Intervento dei deputati calabresi del Partito democratico sulla vertenza LSU-LPU in Calabria
“Non si possono innalzare polveroni” ammoniscono, attraverso una nota stampa, i deputati calabresi del Pd in riferimento alla vertenza LSU-LPU ed aggiungono «E’ inequivoco che a firmare il decreto che prevede la contrattualizzazione siano stati tre ministri del governo di Matteo Renzi: Giuliano Poletti, Pier Carlo Padoan e Marianna Madia».

Puntualizzano dalla Camera dei Deputati che «Adesso si aspetta solo la registrazione da parte della Corte dei Conti, un atto puramente tecnico che riguarda qualunque legge o decreto dello Stato italiano».
«Si tratta -secondo i deputati del Pd- di un risultato importante frutto dell’emendamento presentato da alcuni parlamentari del centrosinistra calabrese nella legge di stabilità 2014 nel dicembre scorso. Un risultato importante, realizzato in tempi relativamente brevi se si considerano i tempi della burocrazia italiana, che per la prima volta dopo anni offre una chiara e concreta prospettiva di fuoriuscita dal precariato per migliaia di LSU-LPU calabresi».

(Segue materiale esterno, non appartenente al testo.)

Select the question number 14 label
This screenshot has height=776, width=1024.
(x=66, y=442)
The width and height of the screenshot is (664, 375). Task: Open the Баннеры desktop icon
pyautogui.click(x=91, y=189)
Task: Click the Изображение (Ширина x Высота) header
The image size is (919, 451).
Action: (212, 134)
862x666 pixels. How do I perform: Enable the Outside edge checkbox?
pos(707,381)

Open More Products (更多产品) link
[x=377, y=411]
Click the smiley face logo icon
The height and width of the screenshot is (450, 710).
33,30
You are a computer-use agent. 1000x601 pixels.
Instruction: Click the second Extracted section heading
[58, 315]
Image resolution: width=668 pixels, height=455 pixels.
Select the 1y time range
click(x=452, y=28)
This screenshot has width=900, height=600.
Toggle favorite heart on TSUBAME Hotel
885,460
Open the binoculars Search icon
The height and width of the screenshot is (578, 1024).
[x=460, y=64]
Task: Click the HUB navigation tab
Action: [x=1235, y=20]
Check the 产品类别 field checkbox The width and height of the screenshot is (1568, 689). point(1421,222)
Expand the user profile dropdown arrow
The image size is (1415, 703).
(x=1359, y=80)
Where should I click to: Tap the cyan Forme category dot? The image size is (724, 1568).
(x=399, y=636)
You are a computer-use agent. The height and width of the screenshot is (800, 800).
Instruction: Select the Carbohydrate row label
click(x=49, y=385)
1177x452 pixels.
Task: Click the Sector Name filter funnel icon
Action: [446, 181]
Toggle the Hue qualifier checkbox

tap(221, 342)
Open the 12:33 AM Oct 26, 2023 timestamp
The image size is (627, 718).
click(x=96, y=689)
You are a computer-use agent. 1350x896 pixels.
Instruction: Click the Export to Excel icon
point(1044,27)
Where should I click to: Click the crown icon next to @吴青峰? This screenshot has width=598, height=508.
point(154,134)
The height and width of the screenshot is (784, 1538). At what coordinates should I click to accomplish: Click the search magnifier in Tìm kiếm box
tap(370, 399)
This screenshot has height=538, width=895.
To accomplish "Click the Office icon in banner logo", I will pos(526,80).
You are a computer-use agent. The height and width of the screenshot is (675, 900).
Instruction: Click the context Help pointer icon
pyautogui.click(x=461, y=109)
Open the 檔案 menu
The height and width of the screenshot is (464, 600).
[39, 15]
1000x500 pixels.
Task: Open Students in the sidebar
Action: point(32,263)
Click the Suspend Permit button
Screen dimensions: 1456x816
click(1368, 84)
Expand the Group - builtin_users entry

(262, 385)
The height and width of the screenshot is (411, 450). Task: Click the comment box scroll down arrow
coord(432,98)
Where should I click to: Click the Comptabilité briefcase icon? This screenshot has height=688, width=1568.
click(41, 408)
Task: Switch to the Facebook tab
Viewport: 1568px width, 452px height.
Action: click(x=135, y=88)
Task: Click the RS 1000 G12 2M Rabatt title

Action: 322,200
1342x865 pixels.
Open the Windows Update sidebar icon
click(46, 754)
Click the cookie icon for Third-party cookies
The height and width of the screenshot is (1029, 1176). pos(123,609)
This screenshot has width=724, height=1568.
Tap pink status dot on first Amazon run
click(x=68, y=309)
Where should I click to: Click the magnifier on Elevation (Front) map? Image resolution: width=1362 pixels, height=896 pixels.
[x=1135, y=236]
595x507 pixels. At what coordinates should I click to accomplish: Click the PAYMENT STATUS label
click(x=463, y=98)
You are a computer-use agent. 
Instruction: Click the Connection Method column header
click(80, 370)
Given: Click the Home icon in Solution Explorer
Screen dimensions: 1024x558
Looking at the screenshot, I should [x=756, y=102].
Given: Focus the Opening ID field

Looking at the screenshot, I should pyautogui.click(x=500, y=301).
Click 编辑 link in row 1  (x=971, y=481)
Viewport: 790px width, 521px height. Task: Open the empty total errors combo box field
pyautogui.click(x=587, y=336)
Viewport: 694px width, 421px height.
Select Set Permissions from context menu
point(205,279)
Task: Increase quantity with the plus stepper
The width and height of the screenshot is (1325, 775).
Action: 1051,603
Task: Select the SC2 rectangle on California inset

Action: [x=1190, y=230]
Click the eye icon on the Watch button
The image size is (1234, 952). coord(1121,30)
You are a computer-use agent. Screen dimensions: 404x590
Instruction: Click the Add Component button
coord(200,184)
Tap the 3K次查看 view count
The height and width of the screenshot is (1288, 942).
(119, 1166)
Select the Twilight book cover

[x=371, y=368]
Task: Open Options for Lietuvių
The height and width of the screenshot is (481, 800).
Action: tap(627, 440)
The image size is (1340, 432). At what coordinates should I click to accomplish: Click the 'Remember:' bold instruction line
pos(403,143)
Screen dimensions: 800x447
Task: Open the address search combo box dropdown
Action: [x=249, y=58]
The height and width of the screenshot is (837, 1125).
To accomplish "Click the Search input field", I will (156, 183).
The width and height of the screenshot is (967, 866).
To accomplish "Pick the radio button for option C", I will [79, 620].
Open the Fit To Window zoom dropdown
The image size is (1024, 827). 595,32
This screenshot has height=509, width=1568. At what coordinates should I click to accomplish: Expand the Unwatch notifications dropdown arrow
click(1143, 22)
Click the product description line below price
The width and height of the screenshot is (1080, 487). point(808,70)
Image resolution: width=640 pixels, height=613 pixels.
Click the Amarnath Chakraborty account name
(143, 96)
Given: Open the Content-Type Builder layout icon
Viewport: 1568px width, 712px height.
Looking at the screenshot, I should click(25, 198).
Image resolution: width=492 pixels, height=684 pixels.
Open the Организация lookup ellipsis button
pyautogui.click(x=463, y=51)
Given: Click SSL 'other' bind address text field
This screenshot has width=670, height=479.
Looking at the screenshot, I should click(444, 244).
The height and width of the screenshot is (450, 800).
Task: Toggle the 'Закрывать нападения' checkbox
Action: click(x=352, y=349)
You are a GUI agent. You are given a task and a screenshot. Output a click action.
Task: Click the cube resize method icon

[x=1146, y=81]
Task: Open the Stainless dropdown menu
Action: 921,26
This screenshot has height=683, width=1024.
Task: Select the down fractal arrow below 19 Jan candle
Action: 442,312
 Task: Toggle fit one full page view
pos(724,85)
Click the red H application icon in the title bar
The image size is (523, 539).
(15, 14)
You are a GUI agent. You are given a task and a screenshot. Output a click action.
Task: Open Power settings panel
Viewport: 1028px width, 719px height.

I deputati calabresi del Pd puntualizzano «Appaiono, dunque, assolutamente infondate e frutto di vera e propria disinformazione le prese di posizione assunte da alcune organizzazioni sindacali in vista della manifestazione del 25 ottobre prossimo in merito a questa specifica vertenza.
Prese di posizione che rischiano di ingenerare confusione tra i lavoratori e ad alimentarne inutilmente il disagio sociale. Diversa è, invece, la situazione dei lavoratori in mobilità in deroga, per i quali il governo non ha ancora provveduto alla copertura finanziaria delle spettanze dovute. In più abbiamo richiesto, come deputazione calabrese, la modifica dei criteri del Decreto Interministeriale n° 83473 del 1 Agosto 2014, che attuato porterebbe alla espulsione dal bacino di oltre 15000 lavoratori/percettori».
Infine, concludono «Su questa specifica vertenza il governo si è impegnato ad affrontarla già nei prossimi giorni nelle sedi dovute. Anche in questo caso dunque la mobilitazione sindacale troverà nell’azione istituzionale della deputazione calabrese del centrosinistra un valido sostegno e supporto».